Le 30 mai 2020, Iyad Halak, un résident de Wadi Joz, avait quitté son domicile pour se rendre dans une institution accueillant des personnes en situation de handicap à Jérusalem-Est. Halak faisait régulièrement le trajet vers cet établissement, où il travaillait et étudiait depuis des années.

Selon le Parquet, les agents de la police des frontières avaient été avertis qu’un terroriste se trouvait dans la zone. Ils avaient remarqué Halak, qui tenait à la main un téléphone cellulaire noir qu’ils avaient confondu avec une arme.

Deux policiers, dont un commandant de la police des frontières, avaient pris en chasse Halak, lui demandant de décliner son identité. Le jeune trentenaire, apparemment terrifié, avait pris la fuite.

Les deux agents l’avaient poursuivi dans les rues. Malgré les nombreuses caméras présentes sur les lieux, il n’y avait eu aucune preuve vidéo ni de la poursuite ni de la fusillade elle-même, selon le département des enquêtes internes.

Halak s’était réfugié dans un local à poubelles. L’un des policiers avait alors ouvert le feu sur l’autiste en-dessous de l’abdomen.

D’autres agents étaient alors arrivés sur les lieux. Un officier de police avait interrogé Halak sur l’arme qu’il paraissait transporter, selon l’acte de mise en examen.

« Halak s’était légèrement redressé, il avait désigné la femme [ qui l’accompagnait vers l’institution et qui l’avait suivi jusque-là, affolée] et il a murmuré quelque chose », a remarqué l’acte d’inculpation. Les agents ont alors posé la question à l’accompagnante initialement chargée de s’occuper de lui, Warda Abu Hadid.

« Quelle arme ? », avait-elle répondu.

Pendant cet échange, le même policier avait encore une fois ouvert le feu et il avait tué Halak sans justification apparente, selon les procureurs.

Les avocats de la défense de l’agent, de leur côté, ont qualifié « d’intolérable » l’acte de mise en examen. La défense affirme que l’agent qui a tué Halak avait ouvert le feu de bonne foi dans un contexte de tensions dans la Vieille Ville de Jérusalem-Est.

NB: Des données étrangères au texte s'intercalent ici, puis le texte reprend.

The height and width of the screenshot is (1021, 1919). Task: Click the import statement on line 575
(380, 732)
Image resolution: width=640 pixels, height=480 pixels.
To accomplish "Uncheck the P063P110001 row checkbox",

« Il a agi rapidement dans le cadre d’une opération tendue qui n’a duré que quelques secondes face à un homme qui avait été identifié comme étant un terroriste dangereux armé », a fait savoir le cabinet d’avocats Efrat Nahmani-Bar dans un communiqué.

« Avec le recul, il s’est avéré que Halak était un homme en situation de handicap. Mais il était impossible de le prévoir », a ajouté le communiqué.